## Directions for this task
Only an exact copy of the entries, stripped of pictures, will serve as the answer.

[Stored data entries]
= Beginning of Section =

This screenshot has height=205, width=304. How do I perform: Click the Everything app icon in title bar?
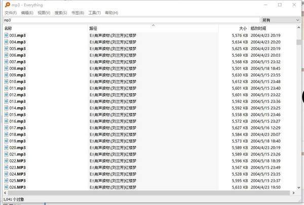[5, 5]
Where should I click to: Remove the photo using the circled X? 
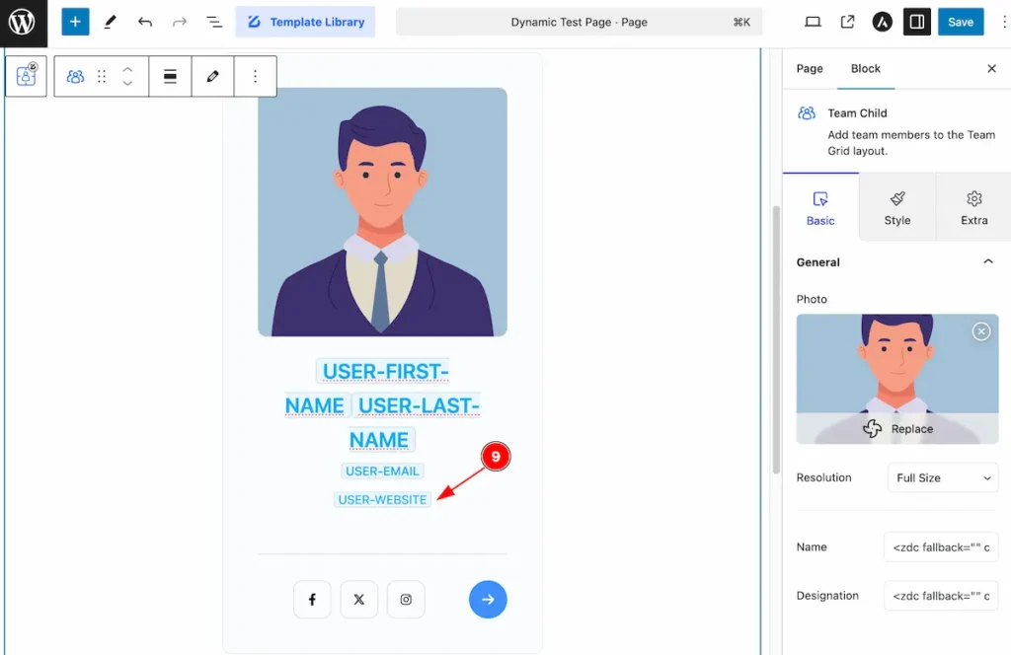(981, 331)
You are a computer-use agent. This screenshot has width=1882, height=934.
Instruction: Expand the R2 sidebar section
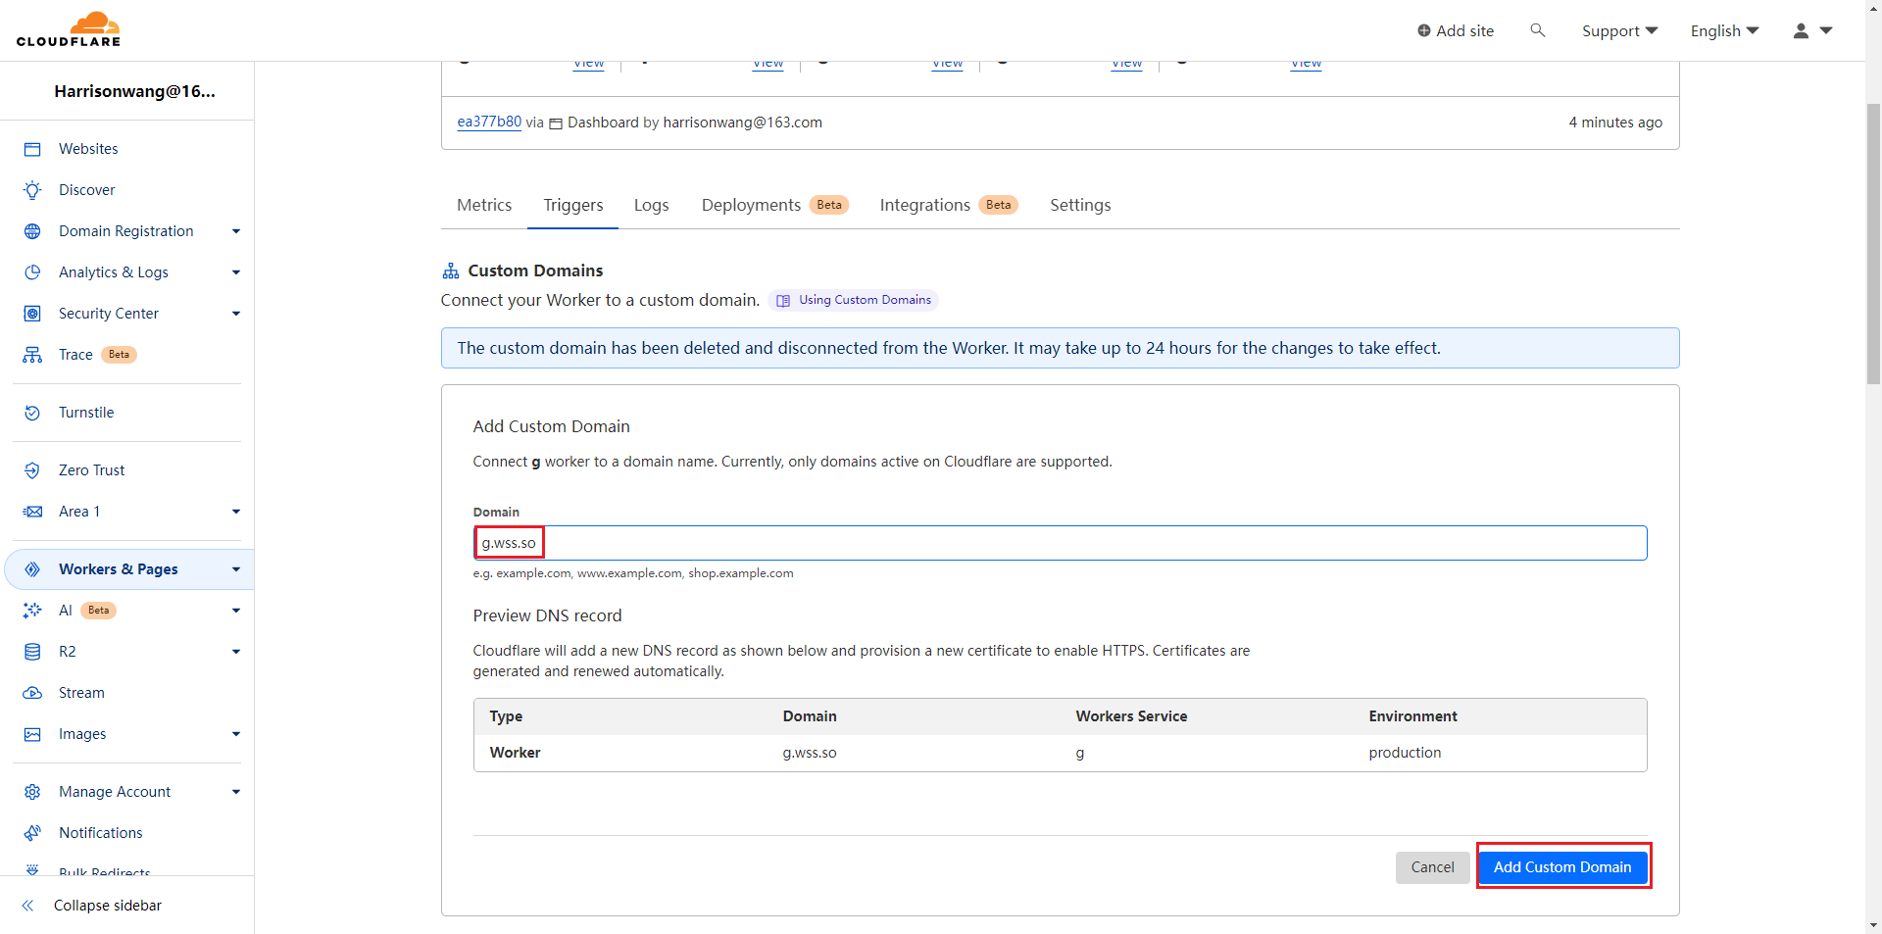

= End of Section =

## Your response
This screenshot has height=205, width=304. How do I perform: Click the Everything app icon in title bar?
[5, 5]
Where should I click to: Remove the photo using the circled X? 
(981, 331)
You are a computer-use agent. This screenshot has width=1882, height=934.
Instruction: Expand the R2 sidebar section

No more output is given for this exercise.